Comer pratos diferentes
Mas não adianta sentar junto e comer diferente: arroz com feijão para o filho enquanto a mãe sorve um shake de regime. Uma revista de psicologia norte-americana colheu depoimentos de meninas de 8 anos de idade, filhas de mães adeptas de regimes intensos. Elas revelaram que suas noções próprias de uma boa alimentação estavam relacionadas a saladinhas ralas e milk-shakes. "Pais com distúrbios alimentares tendem a ter filhos com distúrbios alimentares, tanto para a obesidade quanto para a anorexia, e esses fatores não se devem só a predisposição genética", diz Ana Carolina.
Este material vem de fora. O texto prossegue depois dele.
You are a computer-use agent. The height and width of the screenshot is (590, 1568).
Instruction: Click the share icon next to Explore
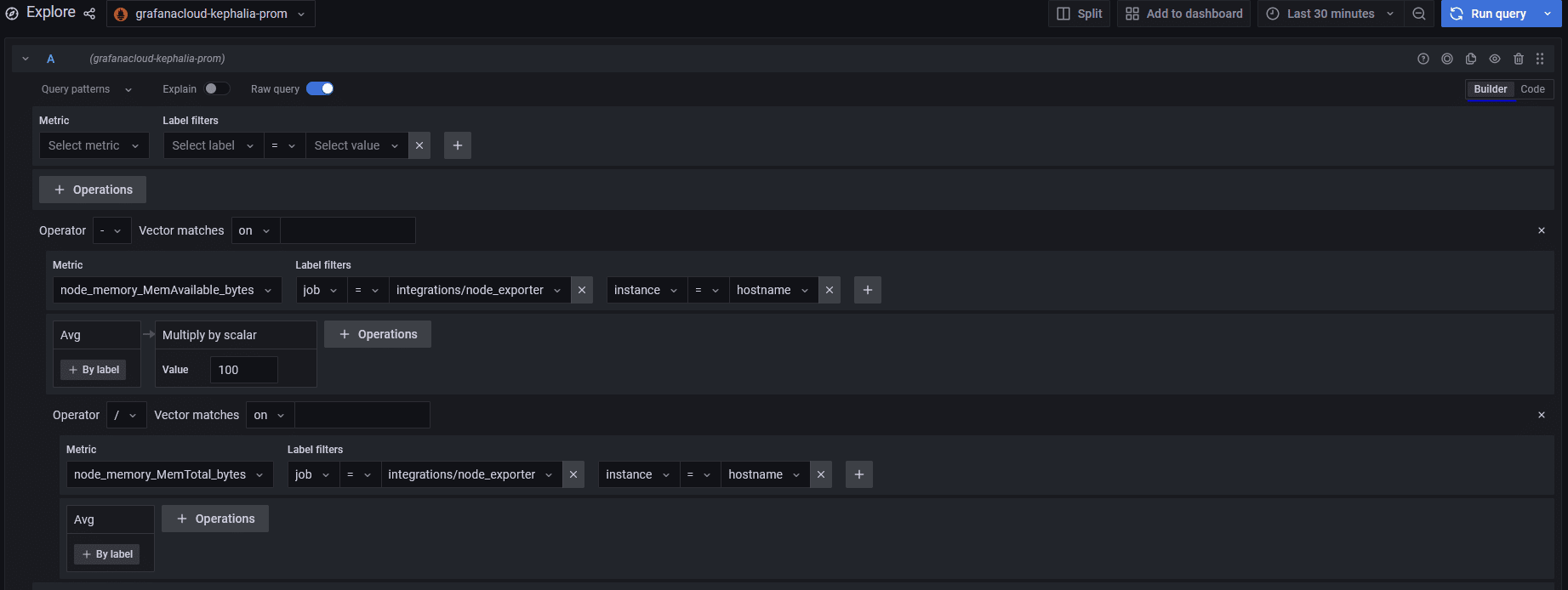[x=89, y=14]
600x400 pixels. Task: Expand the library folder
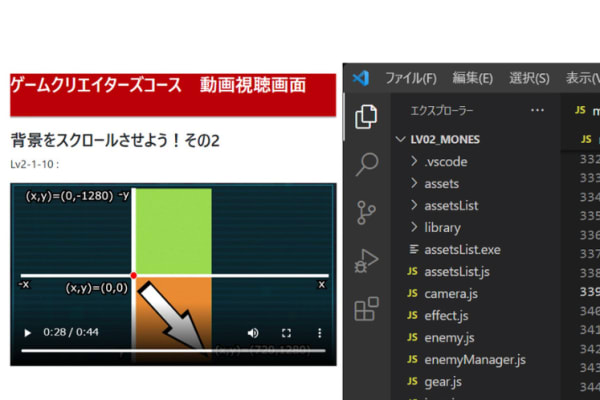tap(442, 227)
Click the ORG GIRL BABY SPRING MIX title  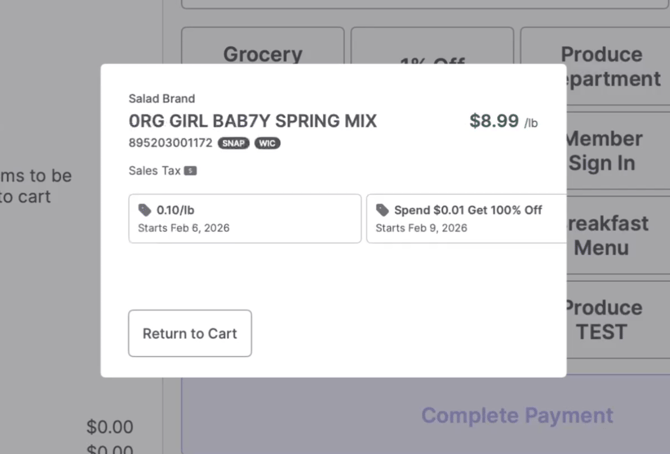coord(253,121)
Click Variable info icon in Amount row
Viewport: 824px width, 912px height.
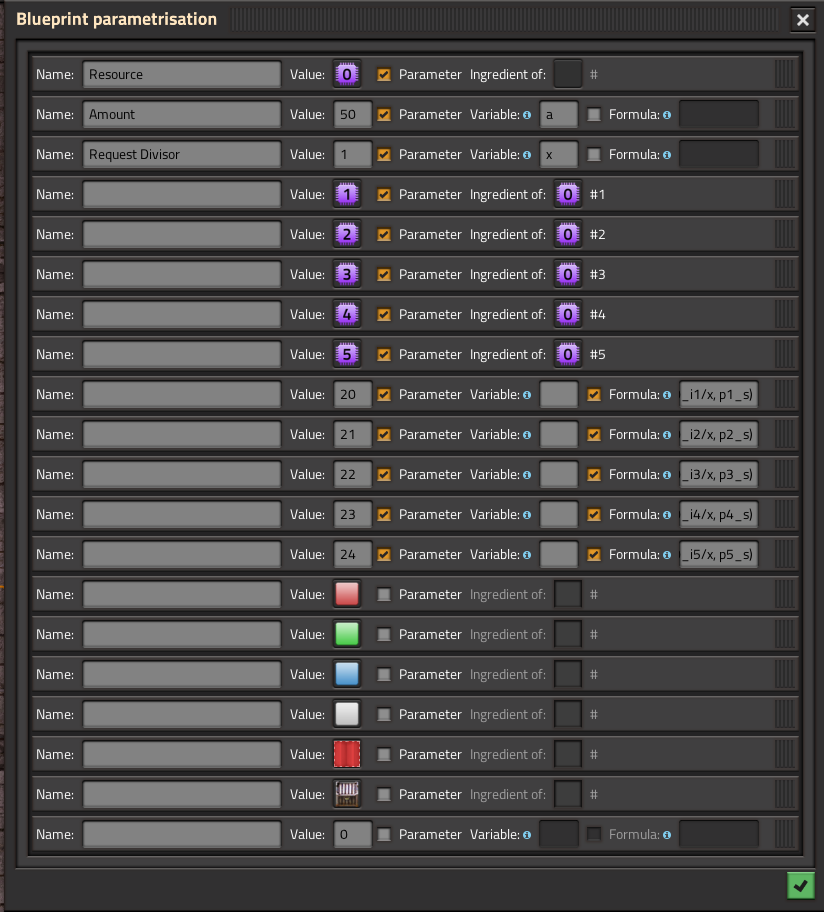(x=527, y=115)
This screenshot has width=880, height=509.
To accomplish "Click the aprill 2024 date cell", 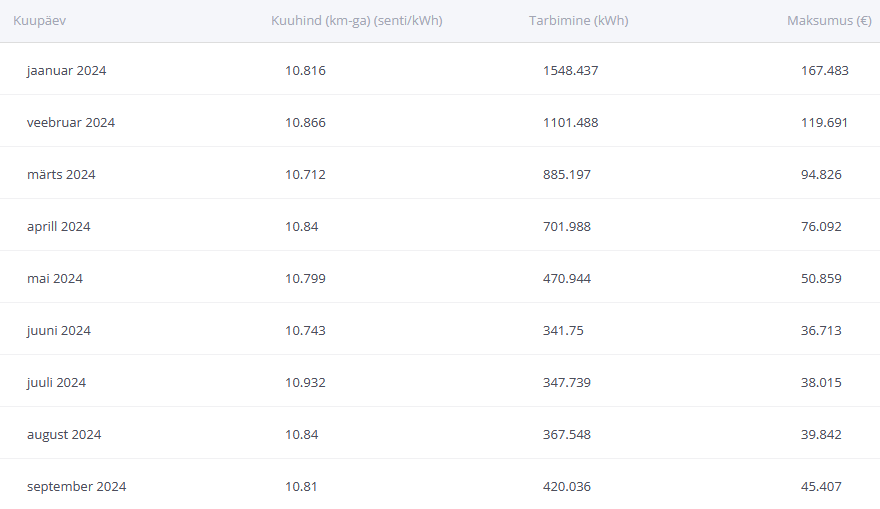I will click(x=59, y=227).

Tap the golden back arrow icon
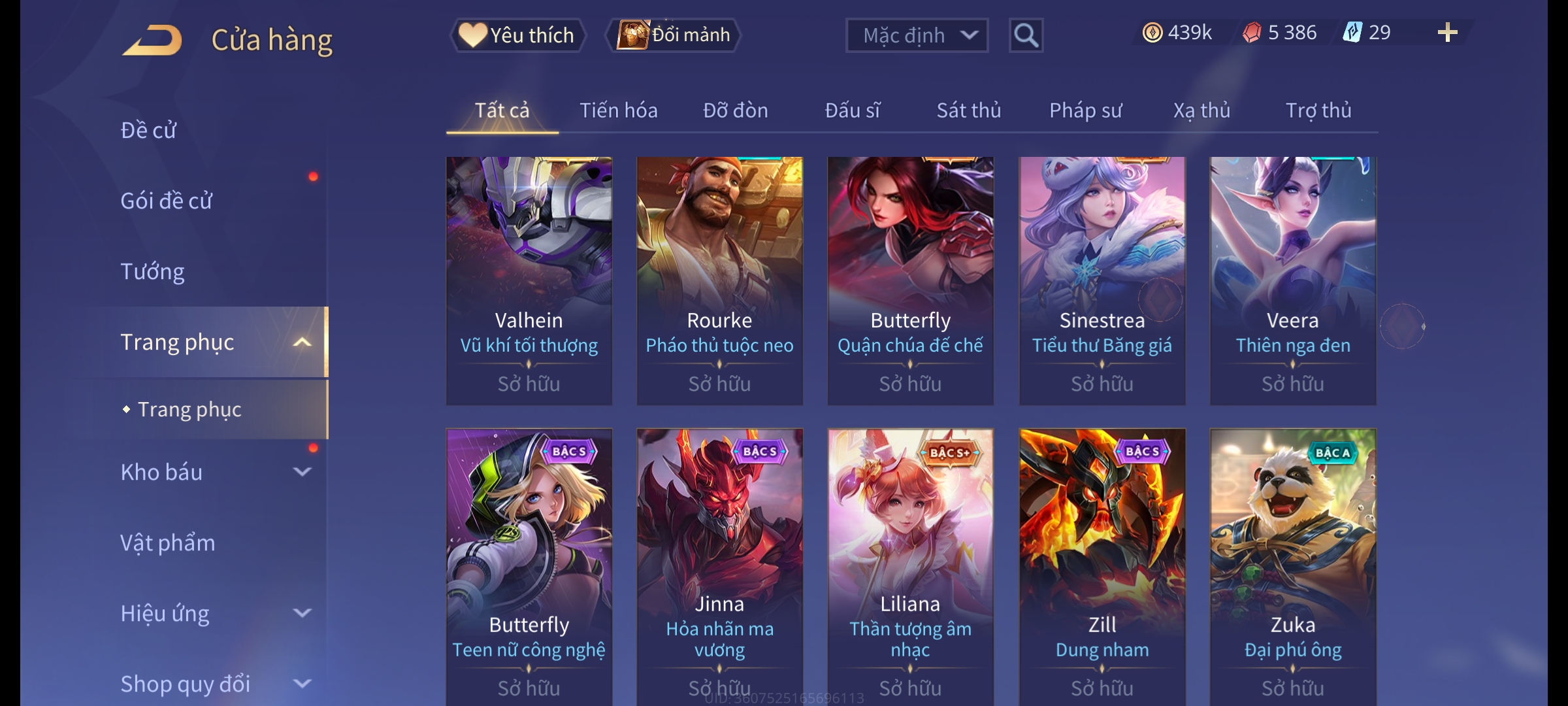pyautogui.click(x=152, y=40)
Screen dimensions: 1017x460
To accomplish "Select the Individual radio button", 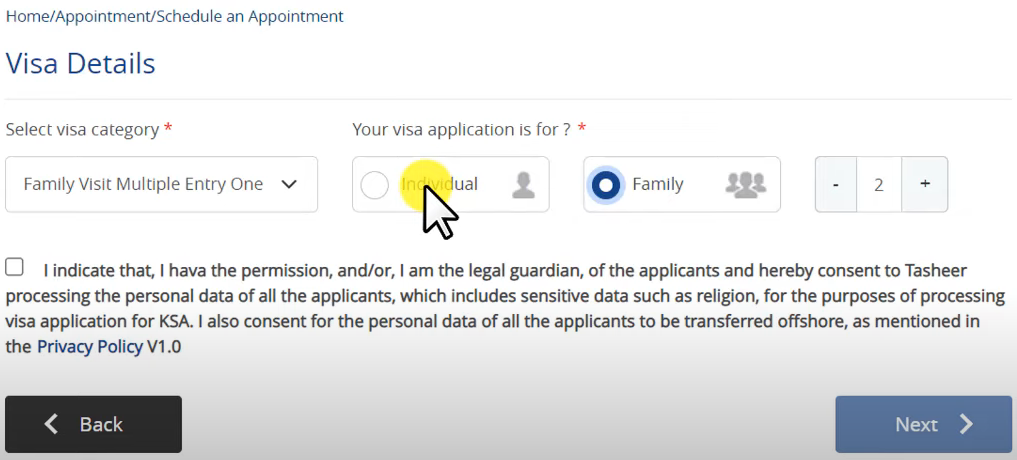I will (x=374, y=185).
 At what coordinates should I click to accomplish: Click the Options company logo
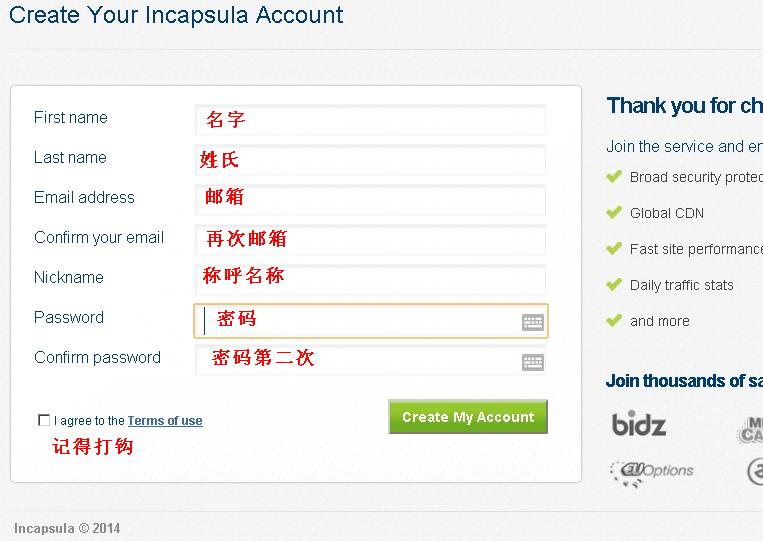pyautogui.click(x=652, y=473)
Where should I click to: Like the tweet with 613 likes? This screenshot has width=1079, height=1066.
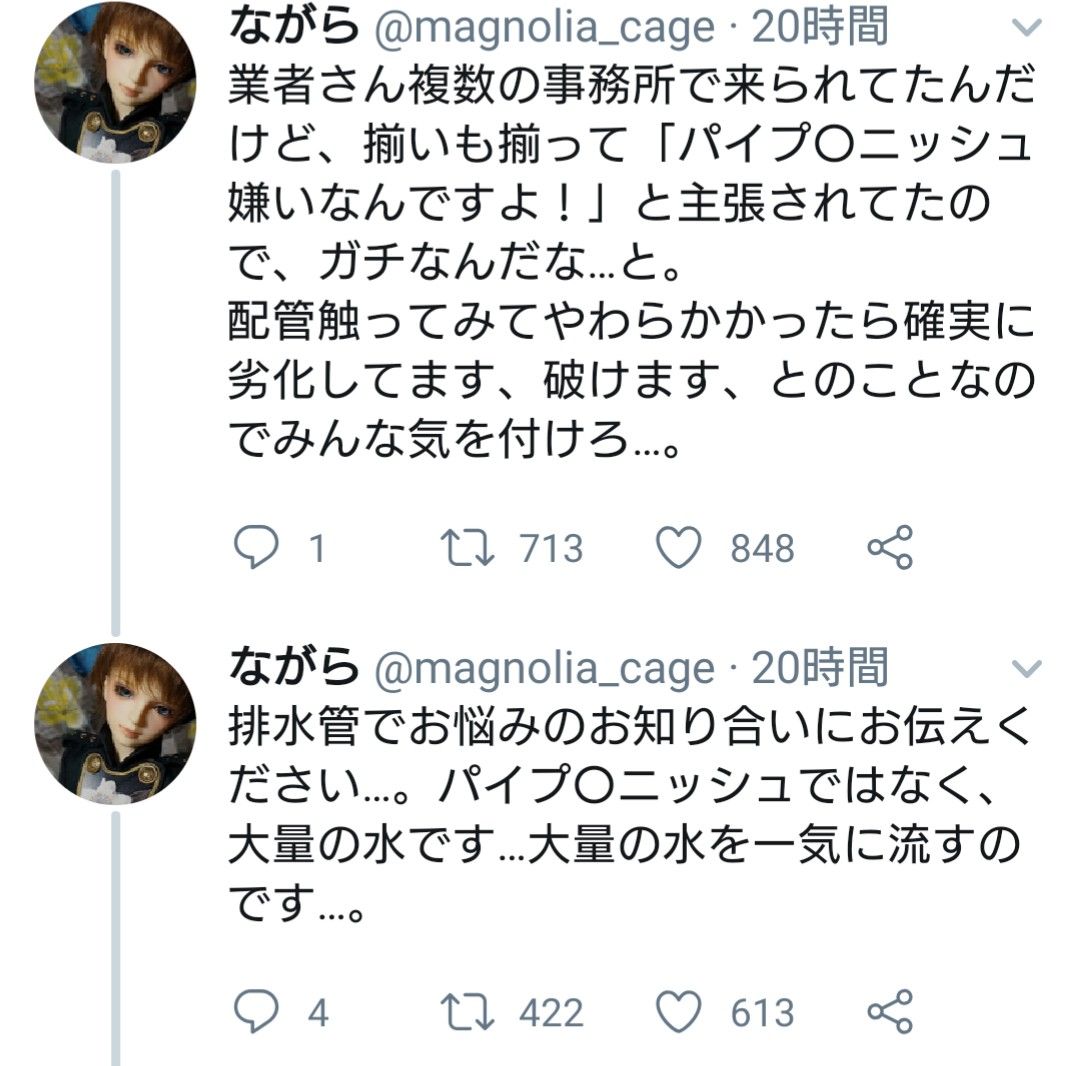pos(681,1012)
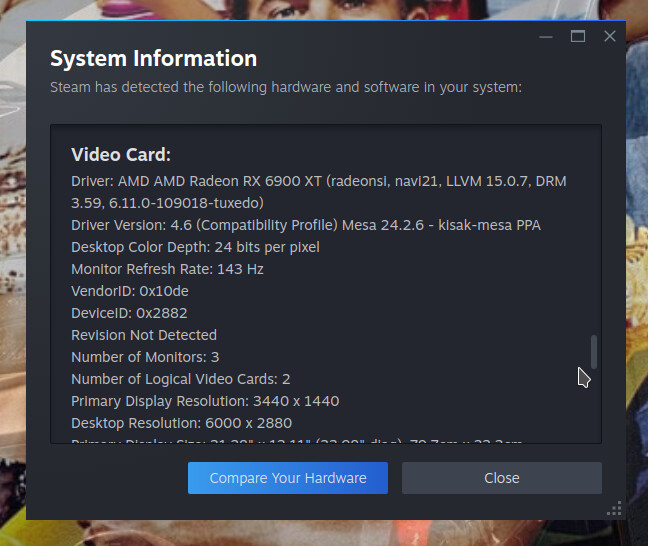Close the System Information window with X
Image resolution: width=648 pixels, height=546 pixels.
click(609, 36)
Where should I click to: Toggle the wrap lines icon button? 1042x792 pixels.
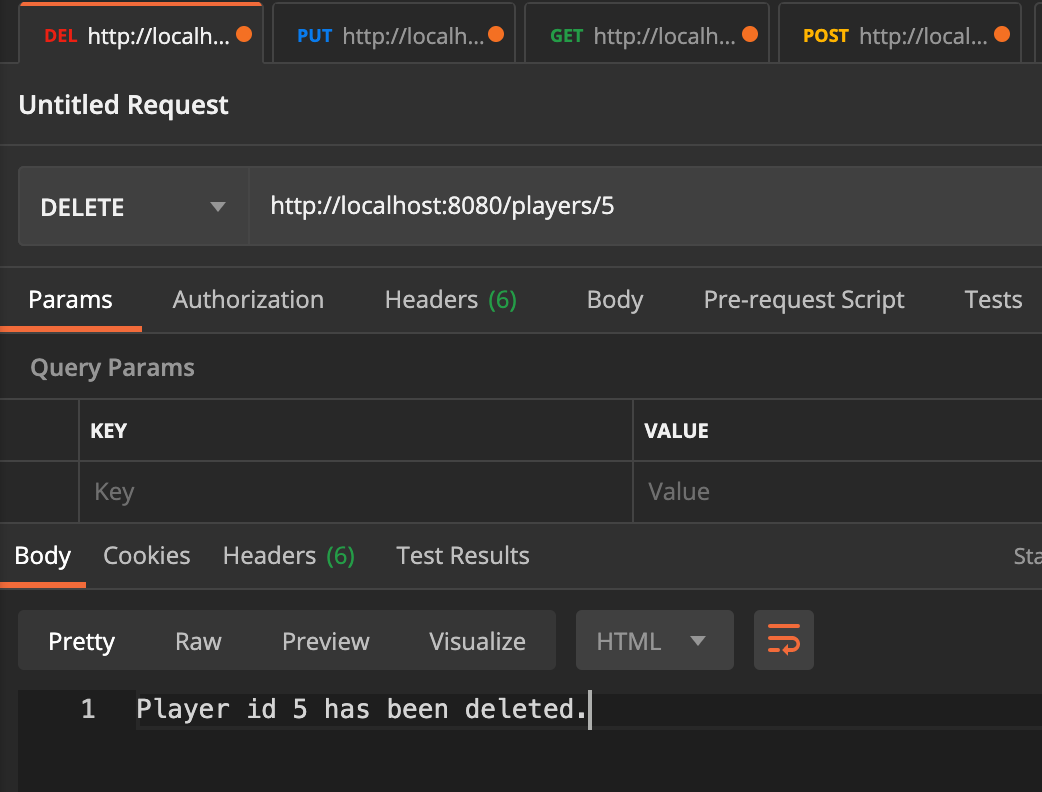click(783, 640)
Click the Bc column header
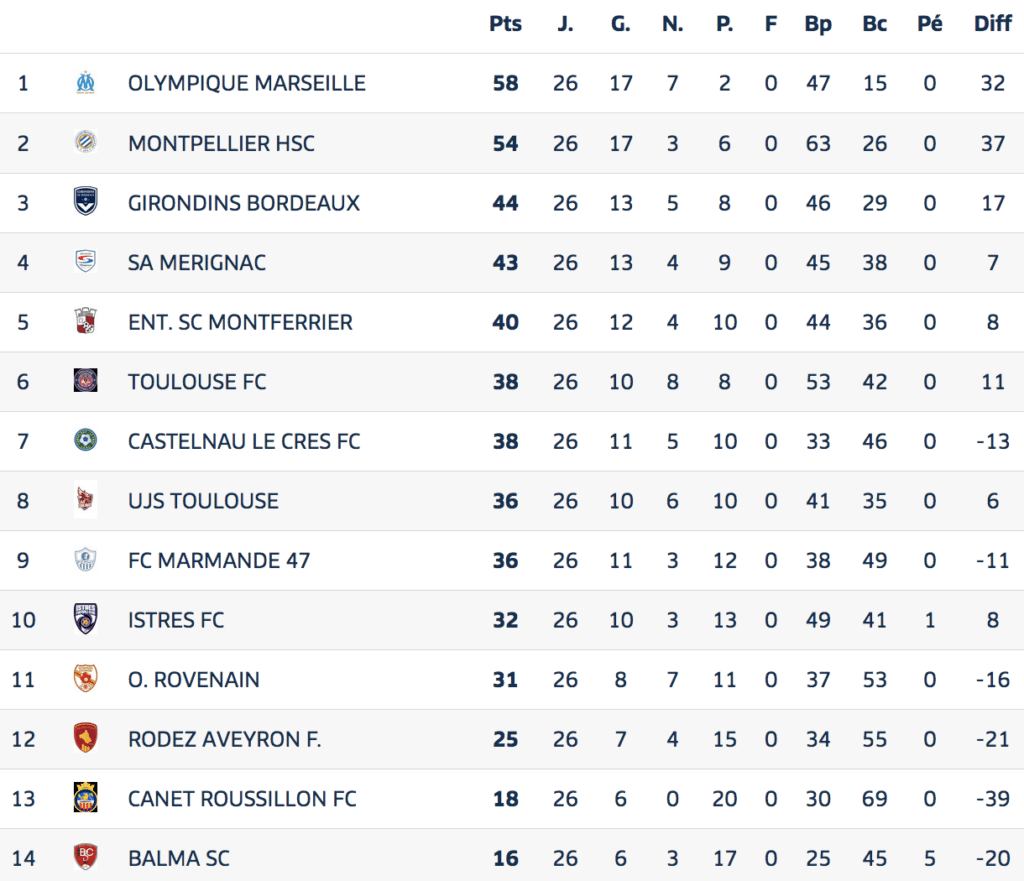 [874, 24]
Por isso, embora já tenhamos afirmado que os pais têm direito de primar por suas beliscadas, a família deve buscar uma alimentação comum e equilibrada que atenda às necessidades das crianças e dos adultos. Lá em casa, isso foi mais difícil do que parecia: maneirar na pizza com refrigerante em frente ao futebol de domingo e encontrar um horário comum para comermos juntos.

Comilança vendo TV
O mais difícil mesmo foi mudar um hábito do Francisco: sentar na mesa na cozinha e não na frente da TV para tomar café. Um adendo: eu não tenho empregada. De manhã preparo o café do Francisco, enquanto cozinho os legumes da papinha do bebê e faço o café preto dos adultos. Deixar o Francisco na sala assistindo a Tom & Jerry atribuía à TV o papel da babá que nunca tive. Mas no fim da reportagem a mudança já era nítida. Começou com o leite achocolatado, que virou apenas leite. Em uma semana, o Francisco se acostumou. Para substituir o desenho animado, inventamos uma atividade lúdica: picar banana, maçã, amassar o papaia, cobrir de aveia e iogurte, ou seja, envolver o Francisco no preparo da salada de fruta. E também o Sebastião, que sentadinho na cadeirão ia amassando a banana com suas mãozinhas de quem um dia vai abraçar o mundo. Para sentarmos, por fim, os quatro juntinhos na mesa da cozinha, num delicioso ritual doméstico.